▸ **Stated problem**: Retype every line of the data below precisely as it appears.

(Some records)
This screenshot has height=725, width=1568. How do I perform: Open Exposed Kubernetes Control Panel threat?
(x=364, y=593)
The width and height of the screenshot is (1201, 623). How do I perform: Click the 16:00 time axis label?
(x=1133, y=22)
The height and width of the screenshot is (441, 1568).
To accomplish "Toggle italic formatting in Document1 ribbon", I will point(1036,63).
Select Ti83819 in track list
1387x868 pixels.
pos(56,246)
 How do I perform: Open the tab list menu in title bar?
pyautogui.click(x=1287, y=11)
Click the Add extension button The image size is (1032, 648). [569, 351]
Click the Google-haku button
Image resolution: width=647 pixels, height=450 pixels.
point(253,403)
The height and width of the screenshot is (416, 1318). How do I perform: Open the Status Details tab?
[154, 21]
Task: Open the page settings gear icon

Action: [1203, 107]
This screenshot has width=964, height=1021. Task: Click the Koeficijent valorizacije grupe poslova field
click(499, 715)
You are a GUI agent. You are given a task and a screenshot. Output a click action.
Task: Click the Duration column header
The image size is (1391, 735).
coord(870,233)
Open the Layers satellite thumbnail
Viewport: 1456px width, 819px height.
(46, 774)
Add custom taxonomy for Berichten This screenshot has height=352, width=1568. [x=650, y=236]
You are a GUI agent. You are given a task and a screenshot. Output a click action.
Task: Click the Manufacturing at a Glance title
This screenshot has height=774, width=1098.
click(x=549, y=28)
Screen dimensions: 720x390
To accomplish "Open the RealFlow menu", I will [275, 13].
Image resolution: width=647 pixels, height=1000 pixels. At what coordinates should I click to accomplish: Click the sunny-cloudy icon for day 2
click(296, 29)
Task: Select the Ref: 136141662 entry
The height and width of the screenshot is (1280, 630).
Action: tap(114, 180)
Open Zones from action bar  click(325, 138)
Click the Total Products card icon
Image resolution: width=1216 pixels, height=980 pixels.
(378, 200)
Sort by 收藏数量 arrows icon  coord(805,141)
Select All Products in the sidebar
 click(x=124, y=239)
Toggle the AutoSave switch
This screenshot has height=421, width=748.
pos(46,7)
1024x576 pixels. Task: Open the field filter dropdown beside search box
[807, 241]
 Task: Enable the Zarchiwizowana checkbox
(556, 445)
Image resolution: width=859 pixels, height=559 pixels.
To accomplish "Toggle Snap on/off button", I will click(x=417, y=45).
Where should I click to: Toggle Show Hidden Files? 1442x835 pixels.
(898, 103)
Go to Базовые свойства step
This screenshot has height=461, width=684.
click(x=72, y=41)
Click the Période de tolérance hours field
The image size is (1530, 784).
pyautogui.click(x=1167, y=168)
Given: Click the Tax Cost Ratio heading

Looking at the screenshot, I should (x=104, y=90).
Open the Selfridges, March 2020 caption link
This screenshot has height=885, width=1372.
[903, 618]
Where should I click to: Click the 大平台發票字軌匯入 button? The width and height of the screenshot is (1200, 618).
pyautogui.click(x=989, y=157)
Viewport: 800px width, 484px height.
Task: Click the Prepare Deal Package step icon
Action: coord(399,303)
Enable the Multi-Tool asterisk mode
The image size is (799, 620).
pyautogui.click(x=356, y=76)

▸ **Exercise solution**:
This screenshot has height=725, width=1568. How do I perform: Open Exposed Kubernetes Control Panel threat?
(x=364, y=593)
The width and height of the screenshot is (1201, 623). How do I perform: Click the 16:00 time axis label?
(x=1133, y=22)
The height and width of the screenshot is (441, 1568).
To accomplish "Toggle italic formatting in Document1 ribbon", I will point(1036,63).
Select Ti83819 in track list
1387x868 pixels.
pos(56,246)
 How do I perform: Open the tab list menu in title bar?
pyautogui.click(x=1287, y=11)
Click the Add extension button The image size is (1032, 648). [569, 351]
Click the Google-haku button
Image resolution: width=647 pixels, height=450 pixels.
point(253,403)
The height and width of the screenshot is (416, 1318). How do I perform: Open the Status Details tab?
[154, 21]
Task: Open the page settings gear icon

Action: [1203, 107]
This screenshot has width=964, height=1021. Task: Click the Koeficijent valorizacije grupe poslova field
click(499, 715)
You are a GUI agent. You are given a task and a screenshot. Output a click action.
Task: Click the Duration column header
The image size is (1391, 735).
coord(870,233)
Open the Layers satellite thumbnail
Viewport: 1456px width, 819px height.
(46, 774)
Add custom taxonomy for Berichten This screenshot has height=352, width=1568. [x=650, y=236]
You are a GUI agent. You are given a task and a screenshot. Output a click action.
Task: Click the Manufacturing at a Glance title
This screenshot has height=774, width=1098.
click(x=549, y=28)
Screen dimensions: 720x390
To accomplish "Open the RealFlow menu", I will [275, 13].
Image resolution: width=647 pixels, height=1000 pixels. At what coordinates should I click to accomplish: Click the sunny-cloudy icon for day 2
click(296, 29)
Task: Select the Ref: 136141662 entry
The height and width of the screenshot is (1280, 630).
Action: tap(114, 180)
Open Zones from action bar  click(325, 138)
Click the Total Products card icon
Image resolution: width=1216 pixels, height=980 pixels.
(378, 200)
Sort by 收藏数量 arrows icon  coord(805,141)
Select All Products in the sidebar
 click(x=124, y=239)
Toggle the AutoSave switch
This screenshot has height=421, width=748.
pos(46,7)
1024x576 pixels. Task: Open the field filter dropdown beside search box
[807, 241]
 Task: Enable the Zarchiwizowana checkbox
(556, 445)
Image resolution: width=859 pixels, height=559 pixels.
To accomplish "Toggle Snap on/off button", I will click(x=417, y=45).
Where should I click to: Toggle Show Hidden Files? 1442x835 pixels.
(898, 103)
Go to Базовые свойства step
This screenshot has height=461, width=684.
click(x=72, y=41)
Click the Période de tolérance hours field
The image size is (1530, 784).
pyautogui.click(x=1167, y=168)
Given: Click the Tax Cost Ratio heading

Looking at the screenshot, I should (x=104, y=90).
Open the Selfridges, March 2020 caption link
This screenshot has height=885, width=1372.
[903, 618]
Where should I click to: Click the 大平台發票字軌匯入 button? The width and height of the screenshot is (1200, 618).
pyautogui.click(x=989, y=157)
Viewport: 800px width, 484px height.
Task: Click the Prepare Deal Package step icon
Action: coord(399,303)
Enable the Multi-Tool asterisk mode
The image size is (799, 620).
pyautogui.click(x=356, y=76)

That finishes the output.